Monday, June 13, 2022

"James Patterson mostly doesn’t write his books. And his new readers mostly don’t read — yet"

A 2016 headline by WaPo about Patterson's "BookShots" series of novellas:
“I’ve taken the fat out of commercial novels,” he says. “In an awful lot of novels, there’s more in them than there should be.”

Not in these books. The sentences are simple and declarative.

And frequently double as paragraphs.
...

The brevity of BookShots serves another master: Patterson’s mortality. “Jim realized his ideas were never going to all get done at the regular pace of publishing,” [BookShots’ editorial director] says.

...

In the past year, he’s written 117 volumes for BookShots.

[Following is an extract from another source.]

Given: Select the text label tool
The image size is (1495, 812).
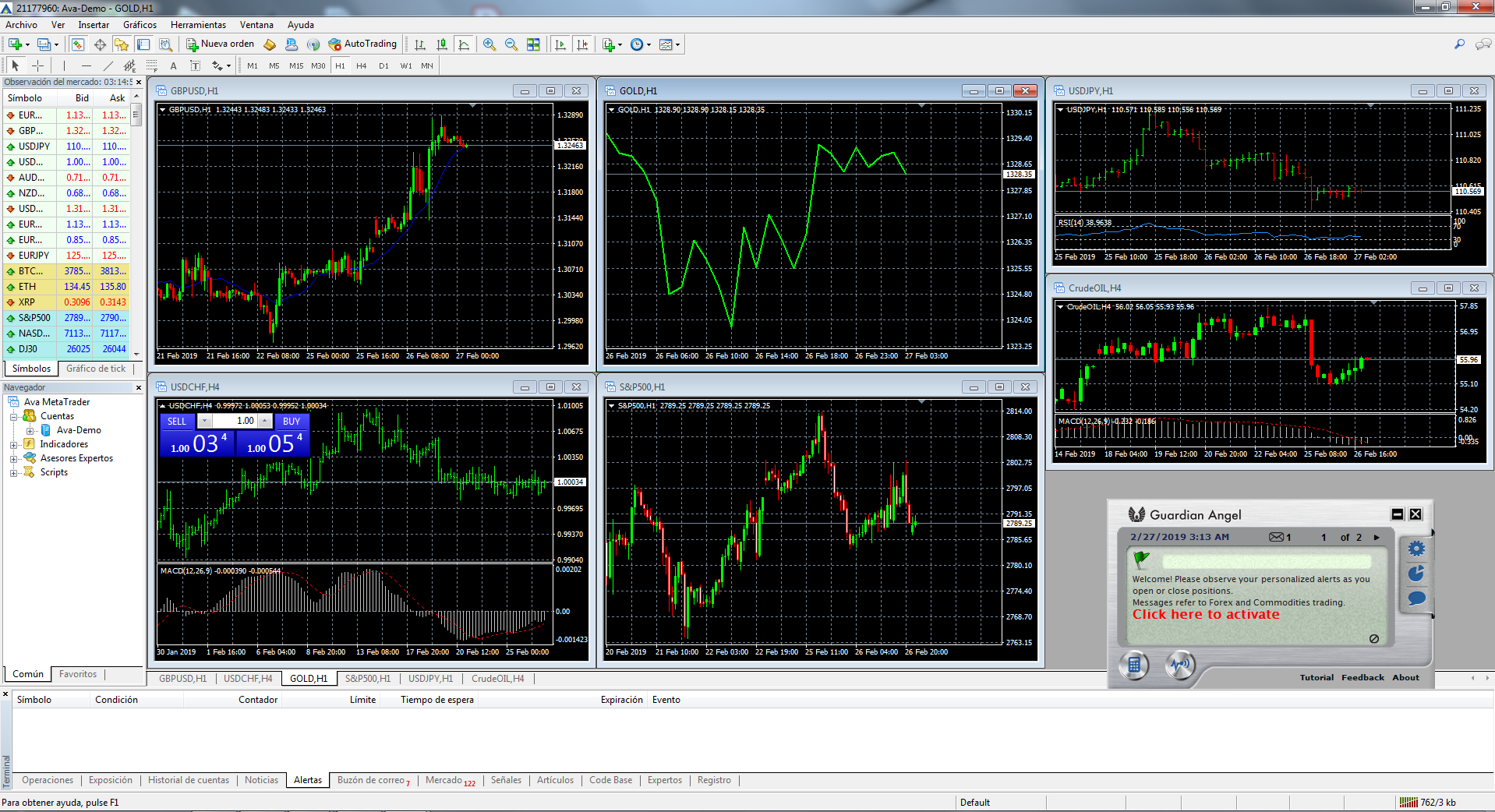Looking at the screenshot, I should point(173,66).

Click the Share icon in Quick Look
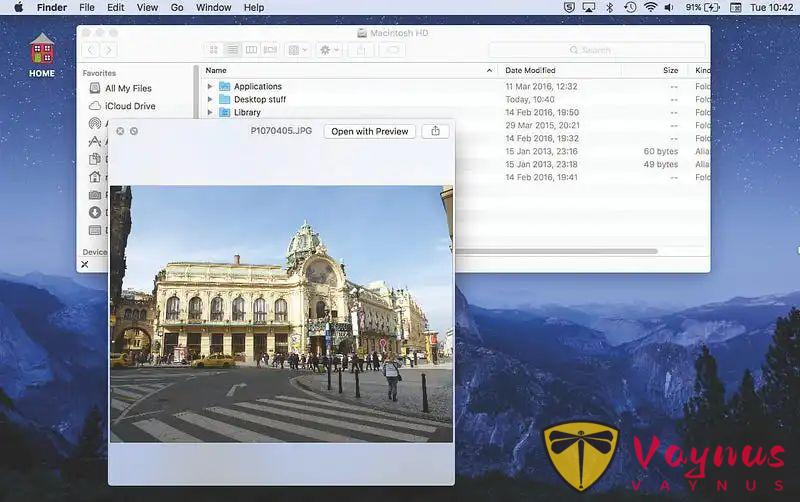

Although written is not the precise verb. Conceived, outlined, co-written and curated. 


A 2018 article high up on Google:
Why Did James Patterson’s BookShots Fail?

Many reviews of BookShots titles included complaints that these stories were superficial and not nearly as satisfying as James Patterson’s full-length novels. For an author who is routinely criticized by readers for paper-thin character development and plots, these short stories only exacerbated an already pervasive problem.

Here's one from 2017

Six Lessons I Learned Co-Writing A Novella With James Patterson

4. Think about your analogies

This is just a great bit of nuts-and-bolts advice: At the opening of the story, I had a character get tackled by someone, and describe it as being hit in the gut with a cannonball. Patterson nixed that—he said that analogies like that need to be familiar to the reader, and no one knows what it feels like to get hit with a cannonball.

It’s not something I ever thought about, but it makes a ton of sense.